Texas AG input sought on TRWD election suit

Marice Richter

Business Press Correspondent

Input from the Texas Attorney General’s office is being sought in a lawsuit over a decision to postpone the 2014 Tarrant Regional Water District board election and extend the expiring terms of two board members an extra year.

During a hearing Dec. 18 in 48th District Court in Tarrant County, Judge David Evans ordered the parties in the election lawsuit to provide notice of a possible constitutional challenge of new legislation and offer the Attorney General’s office the opportunity to respond on appear in court.

- FWBP Digital Partners -

At issue are the election requirements for the board of directors of the TRWD under a bill passed by the Texas Legislature last June, which moved TRWD elections from even number years to odd number years.

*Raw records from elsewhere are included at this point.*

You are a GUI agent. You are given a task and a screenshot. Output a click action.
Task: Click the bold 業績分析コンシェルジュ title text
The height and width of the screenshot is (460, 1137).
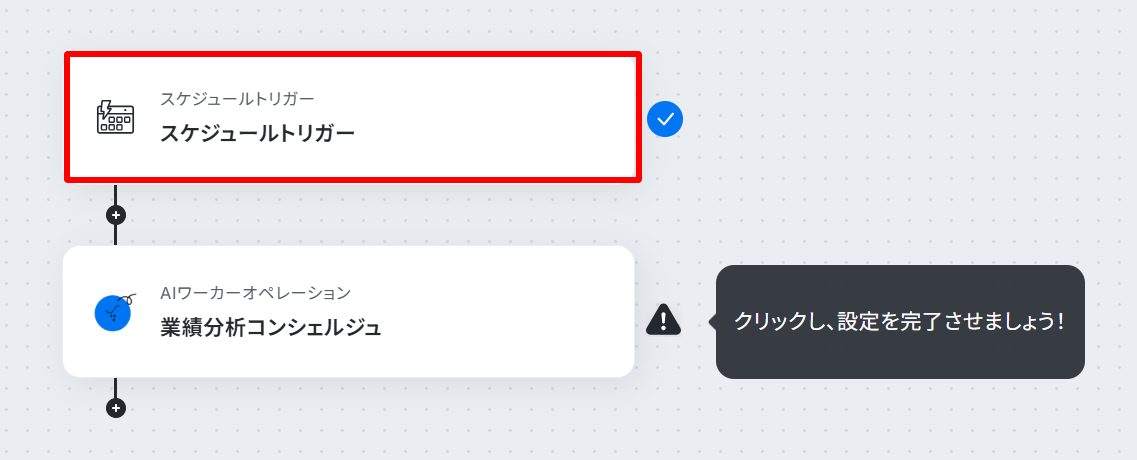pos(270,327)
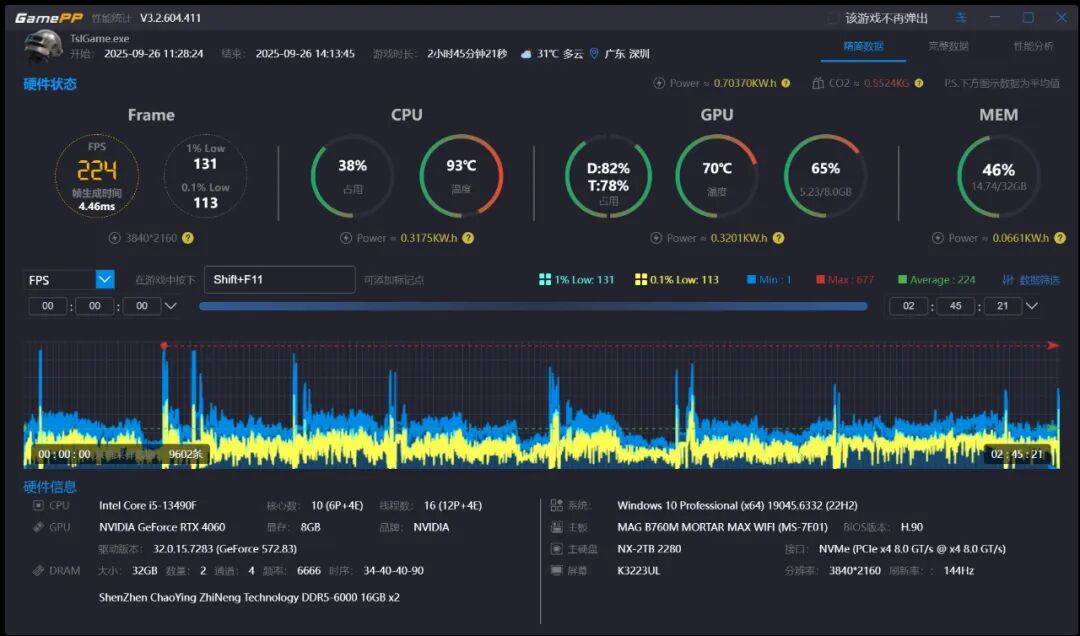Screen dimensions: 1080x636
Task: Click the help icon beside GPU Power 0.3201KW.h
Action: point(778,238)
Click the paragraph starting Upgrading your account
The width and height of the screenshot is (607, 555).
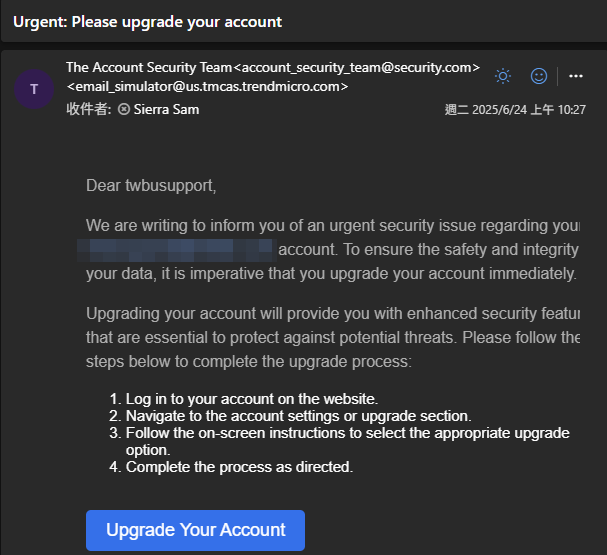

At the hearing, Evans found that the case might raise a constitutional challenge of the legislation although attorneys did not make that argument.

“Nothing I’m hearing today, as a matter of law, would support me in ordering an election in May,” Evans said after hearing arguments.

He delayed further proceedings until Feb. 3 or until the Attorney General’s office responds, whichever is sooner.

- Advertisement -

The lawsuit by John Austin Basham, an outspoken critic of the TRWD’s secretive actions and unsuccessful candidate for the board this past May, along other activists, accuses the TRWD of illegally canceling the 2014 election by misinterpreting the legislation.

TRWD lawyers asked the court to dismiss the suit by Basham, Darlia Hobbs and Texans for Government Transparency because the board is immune from being sued by people they govern.

The five TRWD directors were also sued individually in the case. Mary Kelleher, who ran as part of a slate of three candidates with Basham, is the only director who supports the claims in the lawsuit.

The other four directors are siding with the TRWD position.

- Advertisement -

“Significantly, this law did not extend the terms of TRWD directors beyond their existing four year terms, nor did it specifically prohibit an election from taking place in 2014 to ensure the required four-year term is not exceeded,” the lawsuit states.

“The TRWD has indicated that it does not intend to hold an election in May 2014, which would have the effect of granting Directors Jim Lane Marty Leonard five-year terms in violation of state law and the Texas Constitution,” the lawsuit states.

Attorney Matthew Rinaldi, who represents Basham and the other activists, said canceling the election is a “gross misreading of the law.” He argued that the Texas Water Code does not allow existing directors to serve terms of more than four years.

The TRWD had previously changed its May 2012 election date to May 2013 to comply with a uniform election date that was the result of a previous change in state law.

Lane previously told the Business Press that the decision to postpone the election from 2012 to 2013 did not seem right to him as an attorney but he agreed to go along to save taxpayers the money of holding an election separate from local cities and school districts.

Lee Christie, attorney for the TRWD, argued in court that HB 3900, the legislation that changed the uniform election date from 2014 to 2015, is constitutional, was unanimously supported by lawmakers and that the TRWD has followed the law in this case.

The TRWD must call an election by Feb. 28 to hold it on May 10, according to Evans’ court order.

Rinaldi said the activists are committed to a May election and welcomes the Attorney General’s input.

“I think the outcome of this case on the trial level at least may hinge on whether the Attorney General decides to intervene to prevent government officers from unconstitutionally extending their terms by postponing elections,” Rinaldi said.